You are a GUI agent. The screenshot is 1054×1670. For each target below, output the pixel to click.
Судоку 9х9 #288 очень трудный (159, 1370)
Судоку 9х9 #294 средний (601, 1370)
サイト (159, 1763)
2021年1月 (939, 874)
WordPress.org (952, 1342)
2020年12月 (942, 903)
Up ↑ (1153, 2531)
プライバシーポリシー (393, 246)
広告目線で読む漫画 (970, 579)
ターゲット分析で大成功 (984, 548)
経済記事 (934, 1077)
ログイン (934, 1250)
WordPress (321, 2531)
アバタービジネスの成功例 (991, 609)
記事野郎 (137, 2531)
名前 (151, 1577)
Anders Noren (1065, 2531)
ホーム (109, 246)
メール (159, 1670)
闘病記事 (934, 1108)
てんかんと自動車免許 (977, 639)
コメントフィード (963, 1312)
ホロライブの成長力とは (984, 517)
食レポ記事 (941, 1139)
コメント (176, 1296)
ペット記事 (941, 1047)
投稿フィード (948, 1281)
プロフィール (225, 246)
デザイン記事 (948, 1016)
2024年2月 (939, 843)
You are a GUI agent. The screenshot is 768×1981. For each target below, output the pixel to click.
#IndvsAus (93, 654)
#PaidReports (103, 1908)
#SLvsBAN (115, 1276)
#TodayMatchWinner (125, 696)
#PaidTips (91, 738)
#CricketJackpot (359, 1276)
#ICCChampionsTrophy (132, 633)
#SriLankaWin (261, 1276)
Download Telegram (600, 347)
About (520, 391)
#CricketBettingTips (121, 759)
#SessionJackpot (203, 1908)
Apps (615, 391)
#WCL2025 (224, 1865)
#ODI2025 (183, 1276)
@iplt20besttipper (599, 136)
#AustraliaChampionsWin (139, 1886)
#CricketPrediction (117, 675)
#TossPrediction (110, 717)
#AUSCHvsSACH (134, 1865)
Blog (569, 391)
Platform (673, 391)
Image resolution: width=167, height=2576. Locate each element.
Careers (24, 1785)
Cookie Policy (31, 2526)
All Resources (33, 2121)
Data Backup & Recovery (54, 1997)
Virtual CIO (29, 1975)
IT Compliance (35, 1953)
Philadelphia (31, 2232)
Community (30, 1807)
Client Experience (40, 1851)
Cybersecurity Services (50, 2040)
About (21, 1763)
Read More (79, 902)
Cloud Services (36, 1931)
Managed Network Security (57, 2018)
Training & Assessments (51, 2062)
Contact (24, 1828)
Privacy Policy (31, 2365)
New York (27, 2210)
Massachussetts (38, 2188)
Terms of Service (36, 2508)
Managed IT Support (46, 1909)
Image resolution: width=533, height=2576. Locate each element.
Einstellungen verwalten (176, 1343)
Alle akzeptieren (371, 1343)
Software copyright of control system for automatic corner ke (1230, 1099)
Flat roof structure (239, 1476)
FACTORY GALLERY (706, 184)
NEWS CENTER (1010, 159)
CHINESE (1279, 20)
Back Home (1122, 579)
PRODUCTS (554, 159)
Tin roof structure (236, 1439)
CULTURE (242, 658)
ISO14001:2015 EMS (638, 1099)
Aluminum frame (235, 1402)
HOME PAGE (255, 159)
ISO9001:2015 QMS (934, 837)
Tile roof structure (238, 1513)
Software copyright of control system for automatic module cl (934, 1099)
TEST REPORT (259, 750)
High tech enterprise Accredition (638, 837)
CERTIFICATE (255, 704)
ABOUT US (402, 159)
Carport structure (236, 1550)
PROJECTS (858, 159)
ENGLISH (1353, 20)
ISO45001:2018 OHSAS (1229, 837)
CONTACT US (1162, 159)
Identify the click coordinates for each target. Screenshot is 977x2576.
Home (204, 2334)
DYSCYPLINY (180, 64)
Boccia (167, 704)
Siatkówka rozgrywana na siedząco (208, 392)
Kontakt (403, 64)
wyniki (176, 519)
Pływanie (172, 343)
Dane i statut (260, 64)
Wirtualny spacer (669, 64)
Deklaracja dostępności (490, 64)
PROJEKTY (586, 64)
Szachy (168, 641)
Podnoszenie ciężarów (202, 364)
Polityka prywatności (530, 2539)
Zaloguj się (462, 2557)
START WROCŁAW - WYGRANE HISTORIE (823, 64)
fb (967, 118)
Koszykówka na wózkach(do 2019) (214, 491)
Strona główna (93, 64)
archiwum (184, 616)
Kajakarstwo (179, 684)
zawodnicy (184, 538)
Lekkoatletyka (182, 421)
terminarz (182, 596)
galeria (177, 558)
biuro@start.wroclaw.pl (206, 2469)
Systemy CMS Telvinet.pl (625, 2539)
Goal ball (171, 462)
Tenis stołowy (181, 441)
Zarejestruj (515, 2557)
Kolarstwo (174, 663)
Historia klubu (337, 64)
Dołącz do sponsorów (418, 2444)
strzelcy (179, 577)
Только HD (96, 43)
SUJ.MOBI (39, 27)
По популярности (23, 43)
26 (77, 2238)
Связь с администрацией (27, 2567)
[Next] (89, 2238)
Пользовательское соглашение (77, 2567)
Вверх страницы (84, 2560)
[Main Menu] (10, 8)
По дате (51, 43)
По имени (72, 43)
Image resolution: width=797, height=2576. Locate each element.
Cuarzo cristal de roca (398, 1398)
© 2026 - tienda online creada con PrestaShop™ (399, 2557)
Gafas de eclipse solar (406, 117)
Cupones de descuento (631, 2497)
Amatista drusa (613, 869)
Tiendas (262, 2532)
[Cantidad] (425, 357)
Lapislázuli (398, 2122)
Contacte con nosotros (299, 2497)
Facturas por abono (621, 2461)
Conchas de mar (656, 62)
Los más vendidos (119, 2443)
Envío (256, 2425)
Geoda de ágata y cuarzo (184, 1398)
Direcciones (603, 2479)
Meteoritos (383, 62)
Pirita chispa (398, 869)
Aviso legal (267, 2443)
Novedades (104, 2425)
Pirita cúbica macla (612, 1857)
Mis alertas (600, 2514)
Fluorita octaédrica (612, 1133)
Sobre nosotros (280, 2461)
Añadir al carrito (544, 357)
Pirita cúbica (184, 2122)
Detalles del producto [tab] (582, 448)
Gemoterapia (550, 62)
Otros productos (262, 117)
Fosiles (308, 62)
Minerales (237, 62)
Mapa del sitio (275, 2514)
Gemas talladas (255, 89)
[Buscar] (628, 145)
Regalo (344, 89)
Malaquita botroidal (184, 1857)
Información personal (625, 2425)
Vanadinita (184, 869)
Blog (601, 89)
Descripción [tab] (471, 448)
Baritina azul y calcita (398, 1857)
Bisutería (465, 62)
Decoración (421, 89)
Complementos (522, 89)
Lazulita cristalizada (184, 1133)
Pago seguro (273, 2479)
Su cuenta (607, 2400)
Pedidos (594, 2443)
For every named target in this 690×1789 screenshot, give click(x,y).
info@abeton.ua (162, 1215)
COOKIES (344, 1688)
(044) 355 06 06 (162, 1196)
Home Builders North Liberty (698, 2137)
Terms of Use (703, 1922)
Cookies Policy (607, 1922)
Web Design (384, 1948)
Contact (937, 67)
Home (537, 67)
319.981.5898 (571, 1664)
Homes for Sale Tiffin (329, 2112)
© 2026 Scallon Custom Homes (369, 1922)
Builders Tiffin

______________________________

Copy every row above word for word, changing nothing.

You are a GUI agent. The screenshot is 1054×1670. For each target below, output the pixel to click.
Судоку 9х9 #288 очень трудный (159, 1370)
Судоку 9х9 #294 средний (601, 1370)
サイト (159, 1763)
2021年1月 (939, 874)
WordPress.org (952, 1342)
2020年12月 (942, 903)
Up ↑ (1153, 2531)
プライバシーポリシー (393, 246)
広告目線で読む漫画 (970, 579)
ターゲット分析で大成功 (984, 548)
経済記事 (934, 1077)
ログイン (934, 1250)
WordPress (321, 2531)
アバタービジネスの成功例 (991, 609)
記事野郎 (137, 2531)
名前 (151, 1577)
Anders Noren (1065, 2531)
ホーム (109, 246)
メール (159, 1670)
闘病記事 (934, 1108)
てんかんと自動車免許 (977, 639)
コメントフィード (963, 1312)
ホロライブの成長力とは (984, 517)
食レポ記事 (941, 1139)
コメント (176, 1296)
ペット記事 (941, 1047)
投稿フィード (948, 1281)
プロフィール (225, 246)
デザイン記事 (948, 1016)
2024年2月 (939, 843)
You are a GUI agent. The screenshot is 768×1981. For each target below, output the pixel to click.
#IndvsAus (93, 654)
#PaidReports (103, 1908)
#SLvsBAN (115, 1276)
#TodayMatchWinner (125, 696)
#PaidTips (91, 738)
#CricketJackpot (359, 1276)
#ICCChampionsTrophy (132, 633)
#SriLankaWin (261, 1276)
Download Telegram (600, 347)
About (520, 391)
#CricketBettingTips (121, 759)
#SessionJackpot (203, 1908)
Apps (615, 391)
#WCL2025 (224, 1865)
#ODI2025 (183, 1276)
@iplt20besttipper (599, 136)
#AustraliaChampionsWin (139, 1886)
#CricketPrediction (117, 675)
#TossPrediction (110, 717)
#AUSCHvsSACH (134, 1865)
Blog (569, 391)
Platform (673, 391)
Image resolution: width=167, height=2576. Locate each element.
Careers (24, 1785)
Cookie Policy (31, 2526)
All Resources (33, 2121)
Data Backup & Recovery (54, 1997)
Virtual CIO (29, 1975)
IT Compliance (35, 1953)
Philadelphia (31, 2232)
Community (30, 1807)
Client Experience (40, 1851)
Cybersecurity Services (50, 2040)
About (21, 1763)
Read More (79, 902)
Cloud Services (36, 1931)
Managed Network Security (57, 2018)
Training & Assessments (51, 2062)
Contact (24, 1828)
Privacy Policy (31, 2365)
New York (27, 2210)
Massachussetts (38, 2188)
Terms of Service (36, 2508)
Managed IT Support (46, 1909)
Image resolution: width=533, height=2576. Locate each element.
Einstellungen verwalten (176, 1343)
Alle akzeptieren (371, 1343)
Software copyright of control system for automatic corner ke (1230, 1099)
Flat roof structure (239, 1476)
FACTORY GALLERY (706, 184)
NEWS CENTER (1010, 159)
CHINESE (1279, 20)
Back Home (1122, 579)
PRODUCTS (554, 159)
Tin roof structure (236, 1439)
CULTURE (242, 658)
ISO14001:2015 EMS (638, 1099)
Aluminum frame (235, 1402)
HOME PAGE (255, 159)
ISO9001:2015 QMS (934, 837)
Tile roof structure (238, 1513)
Software copyright of control system for automatic module cl (934, 1099)
TEST REPORT (259, 750)
High tech enterprise Accredition (638, 837)
CERTIFICATE (255, 704)
ABOUT US (402, 159)
Carport structure (236, 1550)
PROJECTS (858, 159)
ENGLISH (1353, 20)
ISO45001:2018 OHSAS (1229, 837)
CONTACT US (1162, 159)
Identify the click coordinates for each target. Screenshot is 977x2576.
Home (204, 2334)
DYSCYPLINY (180, 64)
Boccia (167, 704)
Siatkówka rozgrywana na siedząco (208, 392)
Kontakt (403, 64)
wyniki (176, 519)
Pływanie (172, 343)
Dane i statut (260, 64)
Wirtualny spacer (669, 64)
Deklaracja dostępności (490, 64)
PROJEKTY (586, 64)
Szachy (168, 641)
Podnoszenie ciężarów (202, 364)
Polityka prywatności (530, 2539)
Zaloguj się (462, 2557)
START WROCŁAW - WYGRANE HISTORIE (823, 64)
fb (967, 118)
Koszykówka na wózkach(do 2019) (214, 491)
Strona główna (93, 64)
archiwum (184, 616)
Kajakarstwo (179, 684)
zawodnicy (184, 538)
Lekkoatletyka (182, 421)
terminarz (182, 596)
galeria (177, 558)
biuro@start.wroclaw.pl (206, 2469)
Systemy CMS Telvinet.pl (625, 2539)
Goal ball (171, 462)
Tenis stołowy (181, 441)
Zarejestruj (515, 2557)
Kolarstwo (174, 663)
Historia klubu (337, 64)
Dołącz do sponsorów (418, 2444)
strzelcy (179, 577)
Только HD (96, 43)
SUJ.MOBI (39, 27)
По популярности (23, 43)
26 (77, 2238)
Связь с администрацией (27, 2567)
[Next] (89, 2238)
Пользовательское соглашение (77, 2567)
Вверх страницы (84, 2560)
[Main Menu] (10, 8)
По дате (51, 43)
По имени (72, 43)
Image resolution: width=797, height=2576. Locate each element.
Cuarzo cristal de roca (398, 1398)
© 2026 - tienda online creada con PrestaShop™ (399, 2557)
Gafas de eclipse solar (406, 117)
Cupones de descuento (631, 2497)
Amatista drusa (613, 869)
Tiendas (262, 2532)
[Cantidad] (425, 357)
Lapislázuli (398, 2122)
Contacte con nosotros (299, 2497)
Facturas por abono (621, 2461)
Conchas de mar (656, 62)
Los más vendidos (119, 2443)
Envío (256, 2425)
Geoda de ágata y cuarzo (184, 1398)
Direcciones (603, 2479)
Meteoritos (383, 62)
Pirita chispa (398, 869)
Aviso legal (267, 2443)
Novedades (104, 2425)
Pirita cúbica macla (612, 1857)
Mis alertas (600, 2514)
Fluorita octaédrica (612, 1133)
Sobre nosotros (280, 2461)
Añadir al carrito (544, 357)
Pirita cúbica (184, 2122)
Detalles del producto [tab] (582, 448)
Gemoterapia (550, 62)
Otros productos (262, 117)
Fosiles (308, 62)
Minerales (237, 62)
Mapa del sitio (275, 2514)
Gemas talladas (255, 89)
[Buscar] (628, 145)
Regalo (344, 89)
Malaquita botroidal (184, 1857)
Información personal (625, 2425)
Vanadinita (184, 869)
Blog (601, 89)
Descripción [tab] (471, 448)
Baritina azul y calcita (398, 1857)
Bisutería (465, 62)
Decoración (421, 89)
Complementos (522, 89)
Lazulita cristalizada (184, 1133)
Pago seguro (273, 2479)
Su cuenta (607, 2400)
Pedidos (594, 2443)
For every named target in this 690×1789 screenshot, give click(x,y).
info@abeton.ua (162, 1215)
COOKIES (344, 1688)
(044) 355 06 06 (162, 1196)
Home Builders North Liberty (698, 2137)
Terms of Use (703, 1922)
Cookies Policy (607, 1922)
Web Design (384, 1948)
Contact (937, 67)
Home (537, 67)
319.981.5898 (571, 1664)
Homes for Sale Tiffin (329, 2112)
© 2026 Scallon Custom Homes (369, 1922)
Builders Tiffin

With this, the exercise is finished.